Population (31 December 2013)
- • Total: 2,115
- • Density: 57.21/km^{2} (148.2/sq mi)
- Demonym: Introdacquesi
- Time zone: UTC+1 (CET)
- • Summer (DST): UTC+2 (CEST)
- Postal code: 67030
- Dialing code: 0864
- ISTAT code: 066048
- Patron saint: San Feliciano
- Saint day: 21 August

= Introdacqua =

Introdacqua is a comune and town in the Province of L'Aquila in the Abruzzo region of Italy.

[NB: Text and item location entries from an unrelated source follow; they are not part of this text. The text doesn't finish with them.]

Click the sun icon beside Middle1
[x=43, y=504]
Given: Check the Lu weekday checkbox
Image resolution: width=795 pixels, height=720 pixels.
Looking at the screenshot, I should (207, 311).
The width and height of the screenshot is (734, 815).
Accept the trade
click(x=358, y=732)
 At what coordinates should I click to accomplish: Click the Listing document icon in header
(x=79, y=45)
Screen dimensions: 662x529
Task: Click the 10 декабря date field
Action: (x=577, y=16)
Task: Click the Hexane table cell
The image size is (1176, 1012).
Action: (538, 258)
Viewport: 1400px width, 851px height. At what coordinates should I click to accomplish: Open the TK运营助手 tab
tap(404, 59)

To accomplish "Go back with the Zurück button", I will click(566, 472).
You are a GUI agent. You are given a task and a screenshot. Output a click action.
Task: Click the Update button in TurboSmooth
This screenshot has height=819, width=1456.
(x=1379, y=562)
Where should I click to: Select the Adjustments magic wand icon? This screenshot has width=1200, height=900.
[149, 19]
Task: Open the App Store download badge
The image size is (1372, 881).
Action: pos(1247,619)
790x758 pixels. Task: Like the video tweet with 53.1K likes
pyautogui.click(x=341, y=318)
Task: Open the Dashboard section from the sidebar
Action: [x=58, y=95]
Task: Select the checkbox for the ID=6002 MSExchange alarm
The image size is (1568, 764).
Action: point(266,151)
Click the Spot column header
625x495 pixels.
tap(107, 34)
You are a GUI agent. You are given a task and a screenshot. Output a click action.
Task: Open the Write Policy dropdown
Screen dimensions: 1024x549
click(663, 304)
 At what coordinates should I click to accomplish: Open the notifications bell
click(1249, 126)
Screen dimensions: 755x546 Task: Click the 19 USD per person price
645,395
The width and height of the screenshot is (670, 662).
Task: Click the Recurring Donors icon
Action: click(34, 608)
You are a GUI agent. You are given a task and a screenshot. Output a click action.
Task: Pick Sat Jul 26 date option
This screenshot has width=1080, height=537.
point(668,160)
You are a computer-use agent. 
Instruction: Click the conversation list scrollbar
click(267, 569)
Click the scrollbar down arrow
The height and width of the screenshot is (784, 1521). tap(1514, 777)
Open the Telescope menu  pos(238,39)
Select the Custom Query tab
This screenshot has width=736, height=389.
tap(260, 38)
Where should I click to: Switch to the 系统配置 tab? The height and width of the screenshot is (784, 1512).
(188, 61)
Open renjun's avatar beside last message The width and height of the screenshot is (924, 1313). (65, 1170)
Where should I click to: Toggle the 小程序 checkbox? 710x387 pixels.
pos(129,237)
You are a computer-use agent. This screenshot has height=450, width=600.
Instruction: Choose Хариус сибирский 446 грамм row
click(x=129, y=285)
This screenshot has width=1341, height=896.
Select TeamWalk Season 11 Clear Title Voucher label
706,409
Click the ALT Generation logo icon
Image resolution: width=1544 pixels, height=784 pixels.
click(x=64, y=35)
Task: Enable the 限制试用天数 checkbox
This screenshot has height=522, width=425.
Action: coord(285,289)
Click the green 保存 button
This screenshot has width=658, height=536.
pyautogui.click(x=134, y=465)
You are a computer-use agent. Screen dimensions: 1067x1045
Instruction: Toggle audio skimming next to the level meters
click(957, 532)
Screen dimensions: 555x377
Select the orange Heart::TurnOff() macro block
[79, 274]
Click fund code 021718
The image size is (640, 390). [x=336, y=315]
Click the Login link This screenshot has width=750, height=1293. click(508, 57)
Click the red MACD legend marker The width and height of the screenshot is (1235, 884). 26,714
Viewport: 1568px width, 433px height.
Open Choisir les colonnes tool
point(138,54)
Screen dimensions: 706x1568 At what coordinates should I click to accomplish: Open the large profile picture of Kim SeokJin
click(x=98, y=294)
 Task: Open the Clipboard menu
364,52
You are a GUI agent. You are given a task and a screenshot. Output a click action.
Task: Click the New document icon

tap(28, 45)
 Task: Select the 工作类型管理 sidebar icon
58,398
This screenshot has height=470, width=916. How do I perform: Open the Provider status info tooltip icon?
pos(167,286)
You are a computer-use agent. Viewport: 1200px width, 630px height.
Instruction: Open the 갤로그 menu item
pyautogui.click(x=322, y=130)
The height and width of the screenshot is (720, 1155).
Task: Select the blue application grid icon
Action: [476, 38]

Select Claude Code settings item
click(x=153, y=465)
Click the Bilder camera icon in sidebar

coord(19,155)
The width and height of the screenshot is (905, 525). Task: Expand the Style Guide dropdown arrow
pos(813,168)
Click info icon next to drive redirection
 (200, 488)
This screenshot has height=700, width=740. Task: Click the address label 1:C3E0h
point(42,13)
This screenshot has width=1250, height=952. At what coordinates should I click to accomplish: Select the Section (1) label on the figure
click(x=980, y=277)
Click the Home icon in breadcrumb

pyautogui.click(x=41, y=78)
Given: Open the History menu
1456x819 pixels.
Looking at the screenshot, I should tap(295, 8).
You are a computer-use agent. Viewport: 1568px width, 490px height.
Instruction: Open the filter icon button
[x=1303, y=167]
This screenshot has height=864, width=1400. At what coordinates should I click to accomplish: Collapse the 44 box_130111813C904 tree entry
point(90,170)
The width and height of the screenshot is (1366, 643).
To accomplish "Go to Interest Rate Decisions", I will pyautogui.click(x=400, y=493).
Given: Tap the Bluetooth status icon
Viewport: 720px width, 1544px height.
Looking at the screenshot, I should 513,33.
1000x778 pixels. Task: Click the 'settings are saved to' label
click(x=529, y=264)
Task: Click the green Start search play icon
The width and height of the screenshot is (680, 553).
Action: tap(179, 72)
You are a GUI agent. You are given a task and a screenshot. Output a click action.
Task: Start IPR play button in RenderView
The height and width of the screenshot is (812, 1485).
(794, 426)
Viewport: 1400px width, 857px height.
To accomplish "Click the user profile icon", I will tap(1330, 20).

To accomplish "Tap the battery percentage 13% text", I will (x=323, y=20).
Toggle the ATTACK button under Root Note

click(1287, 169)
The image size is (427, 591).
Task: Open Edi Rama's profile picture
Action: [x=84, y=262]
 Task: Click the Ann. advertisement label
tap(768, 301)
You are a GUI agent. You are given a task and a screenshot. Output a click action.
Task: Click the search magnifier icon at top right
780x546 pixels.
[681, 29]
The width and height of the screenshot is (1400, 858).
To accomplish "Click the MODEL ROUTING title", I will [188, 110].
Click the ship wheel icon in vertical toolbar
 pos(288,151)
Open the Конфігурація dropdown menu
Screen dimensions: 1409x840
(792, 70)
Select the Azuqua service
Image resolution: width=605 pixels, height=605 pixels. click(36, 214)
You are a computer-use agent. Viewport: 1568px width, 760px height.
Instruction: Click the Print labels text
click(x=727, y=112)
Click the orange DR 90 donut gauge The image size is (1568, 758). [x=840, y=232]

Introdacqua is part of Valle Peligna although it is set between Contra and S. Antonio Valleys.

== History ==
The name Introdacqua draws from inter aquas, a Latin expression for "inside the waters", due to the water abundance in the territory. The Lombards founded Introdacqua in the 9th century and the city grew over time. The 14th century was consequential for the town, when the Medici family controlled the region and construction flourished. During medieval times, the city also fell under the Trasmondi family. By the 19th century, wool and silk were central to local business. The city experienced earthquakes in 1654, 1703, 1704, 1706, and 1915. According to Rizalie Valera, "Today, the town is a charming blend of old and new, with ancient buildings and narrow streets coexisting alongside modern shops and cafes."

==Geography==
Introdacqua is built among hills and mountains in the Abruzzo region. It is situated between the di Contra and Sant'Antonio valleys near Sulmona. Various hiking trails span the surrounding area.

==Cityscape==
Notable structures include the city's castle dating from the 1200s, as well as the Church of Santa Maria Maggiore. The main church was built between 1474 and around 1510. A mansion called the Palazzo del Barone was built in the 1400s which is today open to the public accompanied by a museum. The Palazzo Trasmondi is another notable structure. A Jewish quarter with synagogues remains in the city, dating from the 1500s.

==Demographics==
As of 2024, Introdacqua had 1,700 residents.